No hubo entonces la elemental sensibilidad del vicepresidente para dar un paso al costado y evitar el agravamiento de la crisis institucional que se presentaba.
Transitamos hoy por un camino parecido, aunque incomparable en los montos investigados y en su origen. Se trata ahora de los “diezmos” que, parece, eran más generalizados de lo que se sospechaba. Asambleístas, funcionarios públicos, agnados y cognados aportaban “voluntariamente” al partido y al “proyecto”. Financiar limpiamente a los partidos es necesario. Así pueden funcionar adecuadamente, capacitando a sus militantes, organizando células y estructuras permanentes, no solo para la acción partidista, sino para que cuando triunfen en las elecciones –la meta de todo partido- estén preparados para gobernar.

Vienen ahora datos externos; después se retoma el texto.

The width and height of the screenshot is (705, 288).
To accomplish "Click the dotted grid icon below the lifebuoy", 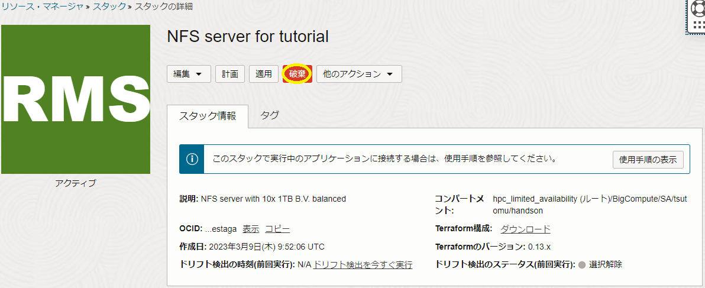I will [698, 27].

Por supuesto, ese financiamiento, para que cumpla con el fin señalado, debe ser claro y transparente. De él se deben rendir cuentas. Nada debe ser oscuro ni secreto. Para evitar aportes oscuros o interesados, debe ser el Estado el que financie, con transparencia, la actividad política.
Las denuncias presentadas por varias personas allegadas a las que les facilitaban cargos y prebendas, desnudan los bajos mundos en los que se vivía: intereses cruzados, incondicionalidades interesadas, miedo y servilismo. Tan pronto algo se descuadra arde Troya. Si la práctica de los diezmos era generalizada, falta todavía mucho por saberse.

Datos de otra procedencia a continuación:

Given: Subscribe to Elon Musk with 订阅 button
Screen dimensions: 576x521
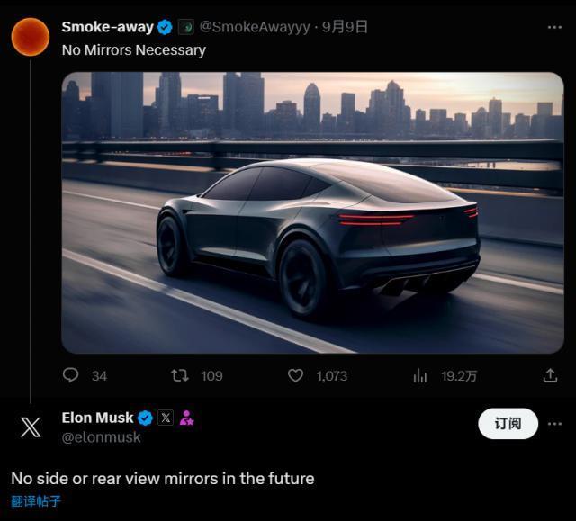Looking at the screenshot, I should coord(508,423).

La situación de la vicepresidenta Vicuña, como fue la del vicepresidente Glas, enerva el panorama político, desgasta al Gobierno aunque no tenga nada que ver en el asunto, desprestigia a la política -cada vez más vista como una mala palabra- y debilita la precaria institucionalidad nacional.
La situación de la Vicepresidenta parecía insalvable. La Fiscalía inició una indagación. La Asamblea le pidió la renuncia, que le ponía al borde de la destitución. A pesar de que el camino para un juicio político es complejo, a eso se arriesgaba la Vicepresidenta, a su destitución, como sucedió con el vicepresidente Glas, tan arrogante y cínico, tan falto de sensibilidad política y estética, indispensables en quien ejerce tan alto mando.
La renuncia de la vicepresidenta Vicuña puede ahorrar al país la agonía a la que se preparaba, evita mayor deterioro institucional y a ella, posiblemente, mayores consecuencias personales.
Ha tenido la sensibilidad que no tuvo Glas, a quien prácticamente renunciaron, con sentencia judicial de por medio.